## Exercise text

· · · ·

David Kirby
Posted February 25, 2009
NIH Agency Head: Vaccine-Autism Research is "Legitimate"
A major health official within the United States Government today endorsed more research into possible links between vaccination and autism, saying that such studies are "legitimate."
The official, Dr. Duane Alexander, Director of the Eunice Kennedy Shriver National Institute of Child Health and Human Development (NICHD), an NIH agency, said scientists must investigate susceptible subpopulations of children, including kids with mitochondrial disorders and those who have trouble metabolizing mercury.
Even as the mainstream media, most pediatricians, and vaccine inventors like Dr. Paul Offit try to shut down the vaccine-autism discussion (and its attendant research), thoughtful scientists who are actually in real positions of power are speaking up to support the important work that still remains to be done.
"One question (is) whether there is a subgroup in the population that, on a genetic basis, is more susceptible to some vaccine characteristic or component than most of the population, and may develop an ASD in response to something about vaccination. We know that genetic variations exist that cause adverse reactions to specific foods, medications, or anesthetic agents. It is legitimate to ask whether a similar situation may exist for vaccines," Dr. Alexander said in a remarkable Q&A with Autism Speaks Scientific Director, Geraldine Dawson, PhD, posted today at the group's website.
"No clear evidence yet exists to implicate a specific relationship, but questions persist about whether there may be subpopulations unable to remove mercury from the body as fast as others, some adverse or cross-reacting response to a vaccine component, a mitochondrial disorder increasing the adverse response to vaccine-associated fever, or other as-yet-unknown responses," he added.
The point about mitochondrial disorders and vaccine-associated fever was a clear reference to Hannah Poling, the little girl with full-blown autism who won her Vaccine Court case last year when HHS conceded that a "vaccine-induced fever and immune stimulation that exceeded metabolic reserves" had triggered her descent into autism.

· · · ·

## Set of tasks
1/ Render this sentence from the article on vaccine-autism research in Spanish: "We know that genetic variations exist that cause adverse reactions to specific foods, medications, or anesthetic agents."
2/ Reproduce word for word the part of the article on vaccine-autism research from "The official, Dr." to "trouble metabolizing mercury.".
3/ Resume the article on vaccine-autism research, picking up right after its final sentence.
The items have no connection to the article on vaccine-autism research.

(Saved data entries)
· · · ·

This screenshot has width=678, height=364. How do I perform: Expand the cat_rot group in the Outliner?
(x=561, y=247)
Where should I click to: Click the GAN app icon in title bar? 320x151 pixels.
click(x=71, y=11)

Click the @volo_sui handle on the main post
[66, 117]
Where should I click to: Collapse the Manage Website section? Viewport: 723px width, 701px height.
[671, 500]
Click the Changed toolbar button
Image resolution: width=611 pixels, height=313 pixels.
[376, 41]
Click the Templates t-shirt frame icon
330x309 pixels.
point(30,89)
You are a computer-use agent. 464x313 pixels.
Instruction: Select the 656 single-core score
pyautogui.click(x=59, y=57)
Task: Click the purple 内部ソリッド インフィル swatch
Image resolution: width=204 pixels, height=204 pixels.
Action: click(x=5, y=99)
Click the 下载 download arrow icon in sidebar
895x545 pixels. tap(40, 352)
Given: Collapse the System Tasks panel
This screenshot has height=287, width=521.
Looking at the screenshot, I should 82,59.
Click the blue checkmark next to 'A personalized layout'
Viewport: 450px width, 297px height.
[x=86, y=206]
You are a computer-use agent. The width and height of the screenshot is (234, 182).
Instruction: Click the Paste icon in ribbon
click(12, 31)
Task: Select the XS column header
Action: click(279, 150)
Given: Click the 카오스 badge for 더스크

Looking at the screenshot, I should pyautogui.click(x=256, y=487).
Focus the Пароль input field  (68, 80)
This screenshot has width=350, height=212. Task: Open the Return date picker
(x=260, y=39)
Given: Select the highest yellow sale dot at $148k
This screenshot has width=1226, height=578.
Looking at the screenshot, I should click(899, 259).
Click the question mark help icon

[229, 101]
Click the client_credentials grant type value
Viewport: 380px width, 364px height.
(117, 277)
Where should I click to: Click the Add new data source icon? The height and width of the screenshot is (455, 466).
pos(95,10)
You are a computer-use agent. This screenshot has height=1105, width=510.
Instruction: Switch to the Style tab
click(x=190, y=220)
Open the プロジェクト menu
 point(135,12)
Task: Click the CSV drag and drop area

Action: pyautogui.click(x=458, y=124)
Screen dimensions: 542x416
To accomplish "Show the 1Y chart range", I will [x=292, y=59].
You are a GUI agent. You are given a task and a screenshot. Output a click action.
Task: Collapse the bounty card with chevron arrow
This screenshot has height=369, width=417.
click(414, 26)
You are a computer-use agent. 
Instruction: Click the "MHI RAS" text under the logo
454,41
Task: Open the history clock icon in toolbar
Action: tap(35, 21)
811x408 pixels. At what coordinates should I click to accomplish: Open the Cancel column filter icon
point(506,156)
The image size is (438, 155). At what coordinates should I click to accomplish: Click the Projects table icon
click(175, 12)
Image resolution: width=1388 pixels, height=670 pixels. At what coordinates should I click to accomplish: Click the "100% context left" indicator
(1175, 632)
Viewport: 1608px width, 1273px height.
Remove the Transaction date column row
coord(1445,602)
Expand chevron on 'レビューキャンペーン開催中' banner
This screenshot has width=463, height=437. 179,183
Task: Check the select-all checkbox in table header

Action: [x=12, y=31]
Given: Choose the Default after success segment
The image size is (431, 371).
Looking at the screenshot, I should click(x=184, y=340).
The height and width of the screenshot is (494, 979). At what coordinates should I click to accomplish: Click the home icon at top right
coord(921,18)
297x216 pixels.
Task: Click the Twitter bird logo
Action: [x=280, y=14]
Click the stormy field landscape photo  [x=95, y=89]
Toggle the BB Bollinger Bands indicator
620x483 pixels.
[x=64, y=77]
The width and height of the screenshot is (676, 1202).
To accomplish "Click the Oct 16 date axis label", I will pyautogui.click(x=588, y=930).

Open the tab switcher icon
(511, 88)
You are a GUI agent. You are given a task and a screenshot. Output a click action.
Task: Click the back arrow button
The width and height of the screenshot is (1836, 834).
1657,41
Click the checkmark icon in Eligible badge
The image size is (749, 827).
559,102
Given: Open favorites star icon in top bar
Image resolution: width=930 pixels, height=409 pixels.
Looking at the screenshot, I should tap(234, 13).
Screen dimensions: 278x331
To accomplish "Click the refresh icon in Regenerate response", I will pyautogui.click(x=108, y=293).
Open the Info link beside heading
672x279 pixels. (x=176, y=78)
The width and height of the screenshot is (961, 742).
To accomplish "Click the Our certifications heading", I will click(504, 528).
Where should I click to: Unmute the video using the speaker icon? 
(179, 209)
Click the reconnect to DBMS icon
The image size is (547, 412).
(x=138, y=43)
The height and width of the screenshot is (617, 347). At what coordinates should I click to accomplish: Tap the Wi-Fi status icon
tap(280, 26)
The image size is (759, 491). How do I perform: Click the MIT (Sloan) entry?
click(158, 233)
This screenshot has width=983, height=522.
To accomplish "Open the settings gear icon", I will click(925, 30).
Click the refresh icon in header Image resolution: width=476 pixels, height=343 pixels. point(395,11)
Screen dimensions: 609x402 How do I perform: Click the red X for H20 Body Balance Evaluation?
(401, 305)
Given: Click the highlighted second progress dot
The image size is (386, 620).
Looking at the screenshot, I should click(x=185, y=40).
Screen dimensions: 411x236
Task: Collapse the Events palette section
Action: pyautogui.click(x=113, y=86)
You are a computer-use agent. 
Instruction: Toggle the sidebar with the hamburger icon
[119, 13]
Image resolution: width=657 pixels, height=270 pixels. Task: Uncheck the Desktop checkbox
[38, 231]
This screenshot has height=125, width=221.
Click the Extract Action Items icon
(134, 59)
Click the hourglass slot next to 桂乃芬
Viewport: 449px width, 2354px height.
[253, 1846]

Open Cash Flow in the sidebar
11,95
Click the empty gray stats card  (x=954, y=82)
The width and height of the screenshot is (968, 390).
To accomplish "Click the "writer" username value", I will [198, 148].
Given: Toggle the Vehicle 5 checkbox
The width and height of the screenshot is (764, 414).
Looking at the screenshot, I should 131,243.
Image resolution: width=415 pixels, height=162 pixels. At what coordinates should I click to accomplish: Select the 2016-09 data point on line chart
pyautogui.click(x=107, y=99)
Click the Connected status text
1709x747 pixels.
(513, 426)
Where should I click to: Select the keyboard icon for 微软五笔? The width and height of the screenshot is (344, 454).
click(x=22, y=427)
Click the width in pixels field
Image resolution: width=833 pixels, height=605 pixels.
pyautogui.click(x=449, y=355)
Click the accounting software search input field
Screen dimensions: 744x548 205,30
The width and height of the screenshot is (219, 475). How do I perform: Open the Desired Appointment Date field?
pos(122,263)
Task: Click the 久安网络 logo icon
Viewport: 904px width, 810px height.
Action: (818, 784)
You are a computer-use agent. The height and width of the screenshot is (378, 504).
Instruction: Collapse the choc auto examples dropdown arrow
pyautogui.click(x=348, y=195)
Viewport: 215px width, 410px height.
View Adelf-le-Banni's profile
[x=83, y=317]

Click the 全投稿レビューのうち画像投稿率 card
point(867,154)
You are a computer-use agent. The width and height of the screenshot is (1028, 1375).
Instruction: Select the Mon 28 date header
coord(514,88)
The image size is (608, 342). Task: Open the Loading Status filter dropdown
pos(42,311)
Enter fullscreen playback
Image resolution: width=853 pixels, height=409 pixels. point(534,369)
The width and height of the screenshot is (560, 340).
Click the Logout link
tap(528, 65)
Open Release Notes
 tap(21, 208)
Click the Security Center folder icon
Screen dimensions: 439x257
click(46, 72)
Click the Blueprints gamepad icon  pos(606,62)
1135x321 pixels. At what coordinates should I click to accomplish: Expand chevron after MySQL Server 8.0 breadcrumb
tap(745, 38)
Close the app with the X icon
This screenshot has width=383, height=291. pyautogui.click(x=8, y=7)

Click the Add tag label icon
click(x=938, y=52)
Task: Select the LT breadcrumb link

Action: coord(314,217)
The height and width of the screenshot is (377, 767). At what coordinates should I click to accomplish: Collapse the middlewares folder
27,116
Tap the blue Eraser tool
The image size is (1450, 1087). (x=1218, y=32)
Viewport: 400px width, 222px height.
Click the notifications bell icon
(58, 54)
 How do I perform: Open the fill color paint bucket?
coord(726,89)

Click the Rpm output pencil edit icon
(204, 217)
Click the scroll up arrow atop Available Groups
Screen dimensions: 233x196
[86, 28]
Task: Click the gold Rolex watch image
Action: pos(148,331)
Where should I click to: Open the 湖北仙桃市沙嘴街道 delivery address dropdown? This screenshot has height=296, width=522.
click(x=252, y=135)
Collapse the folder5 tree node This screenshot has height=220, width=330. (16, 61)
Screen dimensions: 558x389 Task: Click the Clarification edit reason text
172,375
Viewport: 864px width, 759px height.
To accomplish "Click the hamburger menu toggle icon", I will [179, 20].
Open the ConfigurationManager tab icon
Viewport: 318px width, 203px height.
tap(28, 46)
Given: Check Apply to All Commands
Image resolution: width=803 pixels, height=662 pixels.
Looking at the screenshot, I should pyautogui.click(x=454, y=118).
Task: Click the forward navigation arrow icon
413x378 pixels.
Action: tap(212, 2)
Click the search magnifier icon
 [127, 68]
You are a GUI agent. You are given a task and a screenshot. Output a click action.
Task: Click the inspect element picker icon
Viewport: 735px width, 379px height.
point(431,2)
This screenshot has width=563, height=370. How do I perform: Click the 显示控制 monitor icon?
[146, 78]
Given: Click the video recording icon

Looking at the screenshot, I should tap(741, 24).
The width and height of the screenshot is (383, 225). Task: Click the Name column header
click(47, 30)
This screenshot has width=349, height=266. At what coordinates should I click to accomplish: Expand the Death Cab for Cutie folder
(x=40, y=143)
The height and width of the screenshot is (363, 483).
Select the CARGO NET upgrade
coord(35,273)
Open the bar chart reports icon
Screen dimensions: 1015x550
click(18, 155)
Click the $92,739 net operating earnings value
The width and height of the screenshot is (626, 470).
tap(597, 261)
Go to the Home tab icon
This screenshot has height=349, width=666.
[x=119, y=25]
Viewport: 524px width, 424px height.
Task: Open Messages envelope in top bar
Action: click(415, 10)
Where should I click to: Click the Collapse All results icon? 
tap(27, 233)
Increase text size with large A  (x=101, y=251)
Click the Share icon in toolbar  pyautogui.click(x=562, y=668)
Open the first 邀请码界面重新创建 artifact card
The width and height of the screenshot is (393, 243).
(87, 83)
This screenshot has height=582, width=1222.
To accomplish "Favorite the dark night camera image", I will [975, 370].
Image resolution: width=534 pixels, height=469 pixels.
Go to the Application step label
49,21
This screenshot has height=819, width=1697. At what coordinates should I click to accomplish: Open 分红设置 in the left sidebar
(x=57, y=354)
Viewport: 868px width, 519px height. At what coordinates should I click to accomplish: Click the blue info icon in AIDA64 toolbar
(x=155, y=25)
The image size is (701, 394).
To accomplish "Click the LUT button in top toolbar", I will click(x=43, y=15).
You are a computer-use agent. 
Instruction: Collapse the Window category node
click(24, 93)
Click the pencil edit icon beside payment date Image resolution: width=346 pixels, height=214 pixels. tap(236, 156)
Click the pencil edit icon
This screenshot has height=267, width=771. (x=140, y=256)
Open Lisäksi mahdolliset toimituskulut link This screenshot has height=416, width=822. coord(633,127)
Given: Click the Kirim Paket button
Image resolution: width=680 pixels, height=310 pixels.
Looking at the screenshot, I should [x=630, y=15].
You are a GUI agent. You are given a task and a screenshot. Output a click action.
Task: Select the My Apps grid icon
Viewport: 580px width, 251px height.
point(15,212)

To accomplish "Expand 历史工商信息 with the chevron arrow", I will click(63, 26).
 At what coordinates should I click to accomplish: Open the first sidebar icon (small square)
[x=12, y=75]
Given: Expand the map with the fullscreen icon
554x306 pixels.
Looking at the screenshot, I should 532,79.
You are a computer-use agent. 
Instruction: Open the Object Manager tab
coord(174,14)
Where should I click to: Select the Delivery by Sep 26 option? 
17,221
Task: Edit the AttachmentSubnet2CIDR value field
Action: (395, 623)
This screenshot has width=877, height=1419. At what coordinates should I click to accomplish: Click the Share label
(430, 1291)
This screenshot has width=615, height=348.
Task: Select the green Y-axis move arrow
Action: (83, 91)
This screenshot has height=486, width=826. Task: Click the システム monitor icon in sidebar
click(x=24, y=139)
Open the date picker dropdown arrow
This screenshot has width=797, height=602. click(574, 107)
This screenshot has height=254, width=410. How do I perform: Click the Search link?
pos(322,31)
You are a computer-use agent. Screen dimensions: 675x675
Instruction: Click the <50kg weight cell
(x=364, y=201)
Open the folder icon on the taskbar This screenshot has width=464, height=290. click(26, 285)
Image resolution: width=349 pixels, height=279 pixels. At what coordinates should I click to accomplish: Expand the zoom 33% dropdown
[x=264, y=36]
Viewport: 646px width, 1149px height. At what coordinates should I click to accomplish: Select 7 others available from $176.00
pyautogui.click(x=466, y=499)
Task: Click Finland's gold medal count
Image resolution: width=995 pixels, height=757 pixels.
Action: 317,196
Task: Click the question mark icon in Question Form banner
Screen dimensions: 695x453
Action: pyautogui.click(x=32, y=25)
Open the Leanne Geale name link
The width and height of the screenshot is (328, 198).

· · · ·

## Responses to the exercise
1/ Sabemos que existen variaciones genéticas que causan reacciones adversas a alimentos, medicamentos o agentes anestésicos específicos.

2/
The official, Dr. Duane Alexander, Director of the Eunice Kennedy Shriver National Institute of Child Health and Human Development (NICHD), an NIH agency, said scientists must investigate susceptible subpopulations of children, including kids with mitochondrial disorders and those who have trouble metabolizing mercury.

3/
At a January meeting of the Interagency Autism Coordinating Committee (IACC), a staff representative from NICHD was the only federal panel member to abstain from removing previously approved vaccine-related studies from the Strategic Plan for Autism Research.
As it turns out, research into environmental triggers of developmental disorders like autism "is a major component of our research program," Dr. Alexander said of the NICHD. This includes studying "gene-environment factor interactions," he added.
And, he suggested that epidemiological studies conducted to date (and showing no link to vaccines) may have missed small, vulnerable subgroups of children. "These are difficult to detect," he said, "especially if only a few people have this genetic variant that makes them susceptible. [Instead], large numbers of individuals need to be studied to find enough people with the rare variant."
Fortunately, the Federal government has embarked on the massive National Children's Study (NCS), which is currently recruiting some 100,000 children. Alexander said that researchers expect to find that 600 to 700 of these kids will be diagnosed with ASD by age three.
"We will be able to study the genetic constitution of the children with autism in relation to many environmental exposures (illness, home chemicals, medications, vaccines, and many others)," he said, "and compare them to a control group in the sample without ASD on this whole range of exposures. If there are genetic variations linked to autism related to any of these exposures, this study should identify them if they are not too rare."
Dr. Alexander's words are sure to be warmly received within many quarters of the autism community. He said that vaccine and environmental studies into autism may help science break down subgroups of ASD children into categories that are, "based on cause or response to different treatment approaches." Diagnosis, therefore, could become a wonderful tool in determining "different prevention/intervention/ treatment approaches that could personalize care and markedly improve outcomes."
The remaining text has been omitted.